E-CET solution: Ershaghi said wind turbines that have exceeded their 25- to 30-year lifespans could be broken into 2-inch to 3-inch pieces, mixed with special concrete, and placed in the underground casings of idle wells before abandonment.
Advantage No. 1: Instead of polluting the groundwater and harming agriculture, BPA-laden turbines could be safely stored.
Advantage No. 2: The owners of idle wells could receive disposal fees for every well they use to store pulverized turbines blades, creating a new revenue stream on well plug and abandonment.

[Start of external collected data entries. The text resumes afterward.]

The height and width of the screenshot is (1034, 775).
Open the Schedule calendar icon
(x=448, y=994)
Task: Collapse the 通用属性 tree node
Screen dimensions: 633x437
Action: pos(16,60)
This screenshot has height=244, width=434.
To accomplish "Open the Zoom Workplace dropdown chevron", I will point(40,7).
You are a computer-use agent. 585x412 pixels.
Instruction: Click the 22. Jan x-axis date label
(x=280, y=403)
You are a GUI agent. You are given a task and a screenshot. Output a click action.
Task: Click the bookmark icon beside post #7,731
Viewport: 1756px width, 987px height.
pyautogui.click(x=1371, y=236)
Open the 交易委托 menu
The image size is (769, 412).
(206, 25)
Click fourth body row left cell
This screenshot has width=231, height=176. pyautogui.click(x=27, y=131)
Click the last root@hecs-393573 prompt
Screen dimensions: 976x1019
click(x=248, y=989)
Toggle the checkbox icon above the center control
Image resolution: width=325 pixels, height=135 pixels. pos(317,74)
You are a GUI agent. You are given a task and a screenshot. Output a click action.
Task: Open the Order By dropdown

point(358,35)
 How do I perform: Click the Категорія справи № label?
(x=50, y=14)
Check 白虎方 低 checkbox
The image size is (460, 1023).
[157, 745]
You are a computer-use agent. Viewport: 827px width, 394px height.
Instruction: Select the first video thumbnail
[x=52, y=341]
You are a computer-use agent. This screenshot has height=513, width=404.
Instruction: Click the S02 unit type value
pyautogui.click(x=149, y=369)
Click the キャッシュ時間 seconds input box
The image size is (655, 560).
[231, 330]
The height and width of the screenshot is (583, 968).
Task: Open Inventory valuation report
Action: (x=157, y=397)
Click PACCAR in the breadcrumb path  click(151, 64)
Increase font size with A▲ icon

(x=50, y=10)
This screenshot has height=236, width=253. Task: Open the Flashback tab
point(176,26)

II. Capturing car emissions in graphene boxes
Background: Transportation, including cars, trucks, ships, trains and planes, accounted for 28% of the greenhouse gases in the United States in 2021, even more than the electric power sector and industry, according to the Environmental Protection Agency. Carbon dioxide emission was and remains the biggest culprit.
E-CET solution: Center researchers are working on economical ways for using graphene and other technologies to capture carbon dioxide from cars and trucks. Strong, thin and conductive, graphene is a nano-porous material made of a single layer of carbon atoms.
Advantage No. 1: “Graphene can act like a filter that can collect carbon dioxide before it gets into the atmosphere,” Ershaghi said.
Advantage No. 2: The saturated graphene boxes could be serviced to extract the accumulated carbon dioxide and convert it into something useful.
III. Storing massive amounts of carbon dioxide in disused oil and gas wells
Background: There are 3.2 million inactive oil and gas wells in the United States, according to the EPA. They are quite costly to decommission safely.
E-CET solution: Ershaghi believes carbon dioxide could be safely disposed of in idle oil and gas wells in semi-depleted oil and gas reservoirs and in deep saline formations thousands of feet beneath the surface. Stronger, flexible cement being developed by E-CET researchers would be used to create barriers and prevent leakages in old wells by replacing the old, brittle and potentially cracked cement originally used in their construction. Finally, captured carbon dioxide would be injected into subsurface storage sites in the repurposed wells for long-term storage.
Advantage No. 1: Oil and gas companies can contribute to sequestration that would result in a new and cheaper way to safely store captured carbon dioxide for potentially hundreds of years.
Advantage No. 2: “There’s a tremendous storage capacity underground, just tremendous,” Ershaghi said.